LaSelle’s saga ends with the triumph of modernism, not only among the few who proselytized for it but also among the many who, though they might still pass a Mondrian and mutter, “I could do that,” daily demand the progeny of modernist design theories in countless things they watch, listen to, drive, sit on, and reside in (try marketing an MP3 player that looks like a rococo music box). Nowhere is that disconnect more pronounced than in Texas, where arts cognoscenti and cultural conservatives alike cherish the notion that our state’s nostalgic mythos was a lethal barrier to an ideology as iconoclastic as modernism; in most cultural histories, the state seems to leap from Victorian to postmodern in a single bound.

But the modernist chapter is actually long and lively, beginning with those Prairie-style homes of the teens and twenties—so venerated by preservationists from Dallas to El Paso—which represent Frank Lloyd Wright’s then-radical emphasis on pared-down lines and mass production. Texas began to concertedly market itself as distinctly Texan at the 1936 Centennial Exposition in Dallas, staged in a huge new complex of buildings in the stylishly moderne art deco style. LaSelle herself was at the center of a vital enclave of advanced artists in Denton in the late forties; her TWU colleague Carlotta Corpron’s innovative abstract photographs were deeply influenced by the Moholy-Nagy visit, and Denton-born nonobjective painter Myron Stout also owed LaSelle a significant debt. Despite the oft-cited organized opposition to “Commie” modernism in Dallas in the mid-fifties (similar protests took place in every major American city at the height of the red scare), by 1959 the city was busting its buttons over Wright’s newly completed Dallas Theater Center, a work as aggressively modern as his Guggenheim Museum in New York. Houston, where abstract painter Robert Preusser (who also studied with Moholy-Nagy) led the way, came under the sway of Mies’s disciple Philip Johnson in the fifties (Mies himself designed the Museum of Fine Arts’ Cullinan Hall in the middle of the decade); by the sixties the city’s business district was so relentlessly modernist that it served as ground zero for the inevitable reaction, postmodernism, in the mid-seventies.

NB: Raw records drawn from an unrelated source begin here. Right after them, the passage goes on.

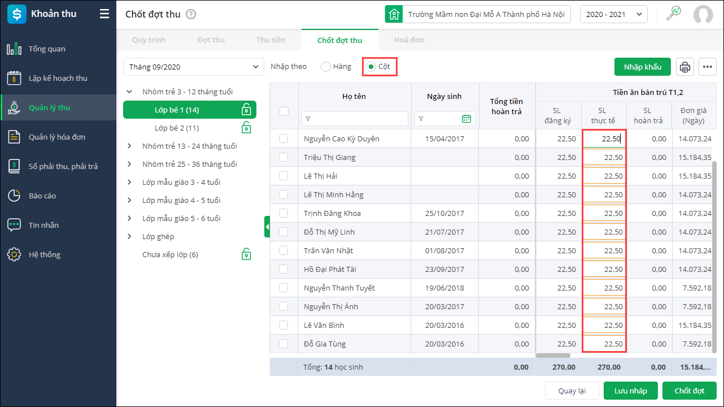This screenshot has height=407, width=724.
Task: Open the 2020 - 2021 school year dropdown
Action: pyautogui.click(x=613, y=14)
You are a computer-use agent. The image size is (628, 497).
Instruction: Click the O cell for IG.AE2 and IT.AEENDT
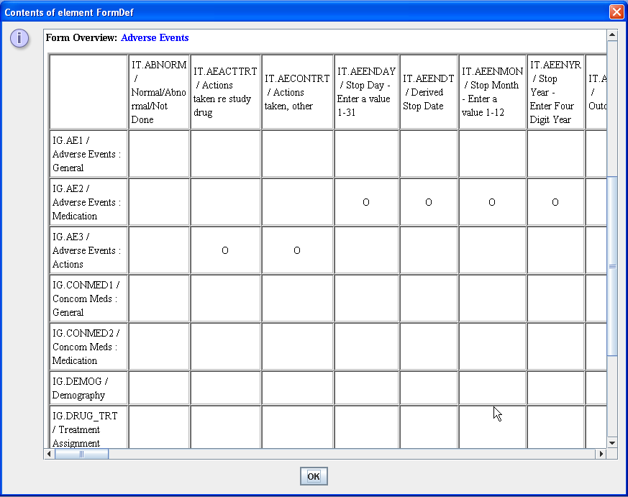pos(429,203)
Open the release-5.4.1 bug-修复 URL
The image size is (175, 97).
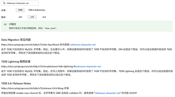[x=35, y=88]

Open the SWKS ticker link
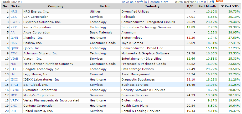click(x=14, y=22)
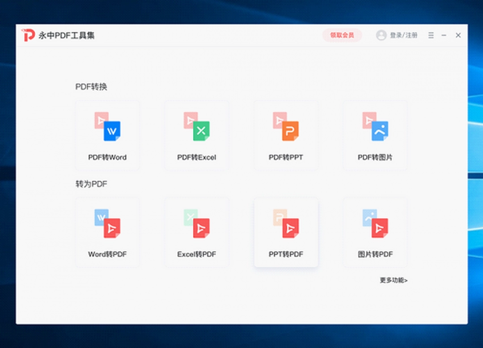Launch the PDF转图片 tool
483x348 pixels.
point(375,134)
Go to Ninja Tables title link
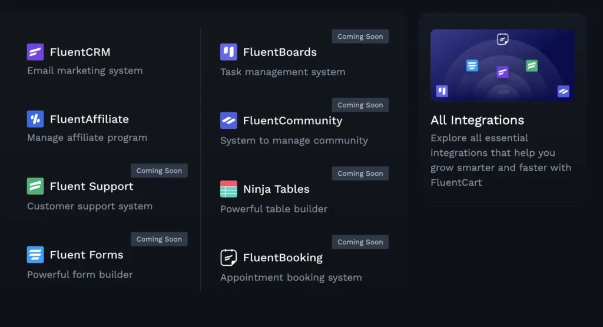This screenshot has height=327, width=603. tap(276, 189)
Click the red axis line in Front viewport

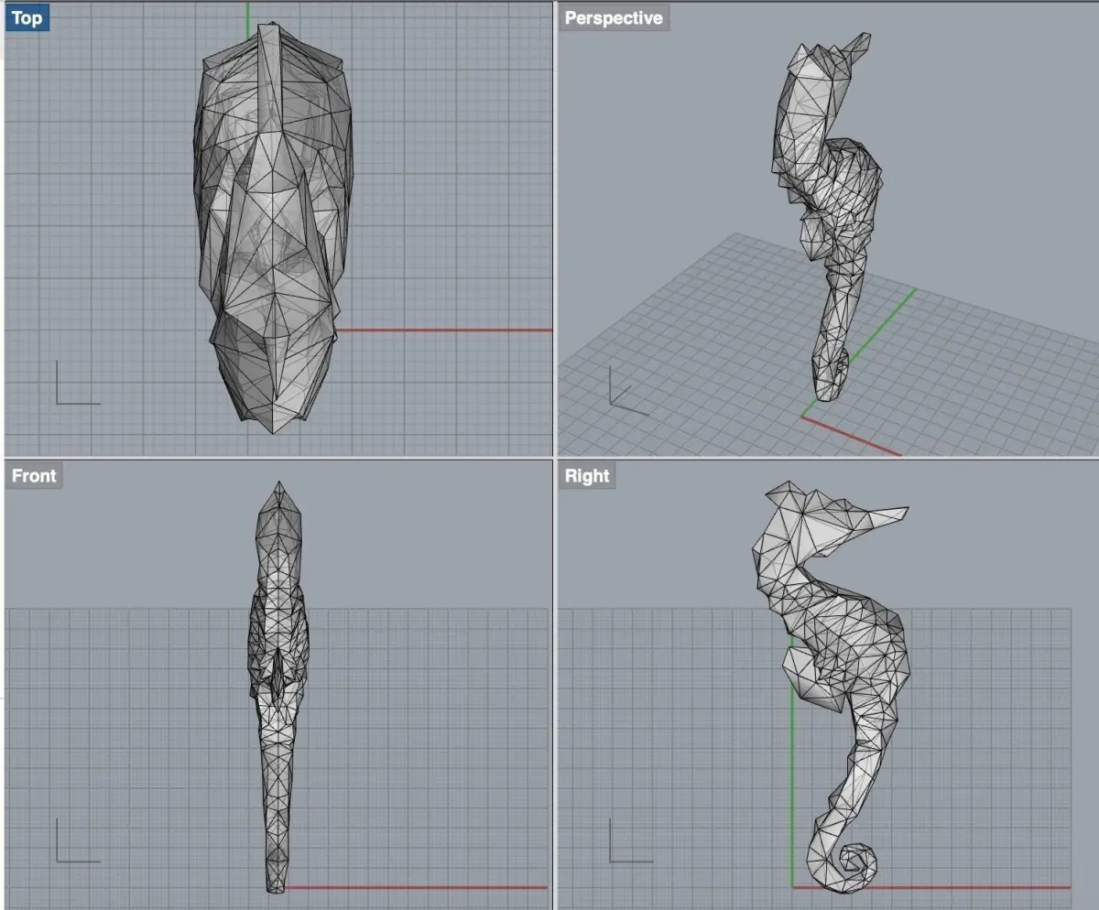click(417, 887)
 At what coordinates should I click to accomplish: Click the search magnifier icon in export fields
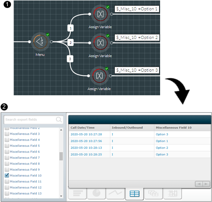(x=59, y=120)
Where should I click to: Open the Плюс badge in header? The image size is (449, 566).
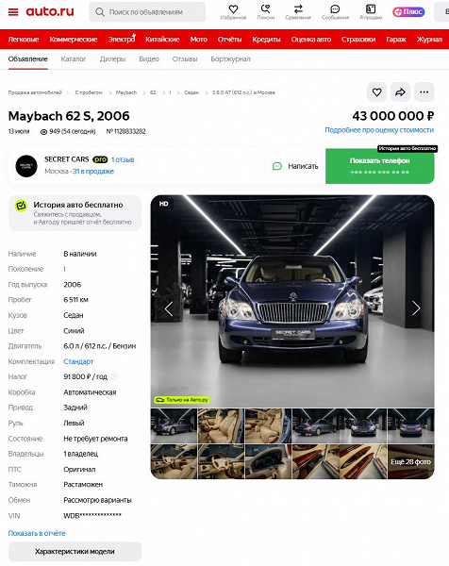click(x=409, y=12)
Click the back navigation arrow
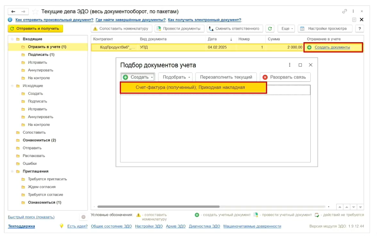The height and width of the screenshot is (236, 377). pyautogui.click(x=13, y=12)
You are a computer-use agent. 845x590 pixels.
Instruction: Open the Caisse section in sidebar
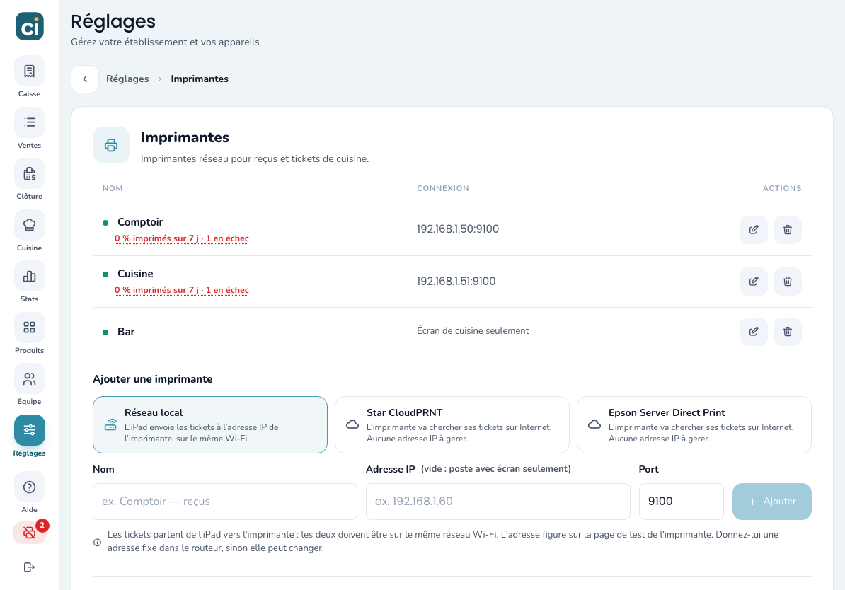29,71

Houston’s Rothko Chapel, Louis Kahn’s Kimbell Art Museum, Donald Judd’s Chinati Foundation—the list of signal modernist monuments goes on and on. LaSelle’s centennial, coming at a time when we can dispassionately accept “modern” as the period style of the preceding century, invites a revisionist theory about Texas and modernism in the broadest cultural sense: Maybe our retro-garde collective myth, largely coined from the thirties through the fifties by the Webb-Dobie-Bedichek literary troika and their acolytes, was more of a reaction against, rather than an obstacle to, Texas’ surprisingly avid embrace of the new.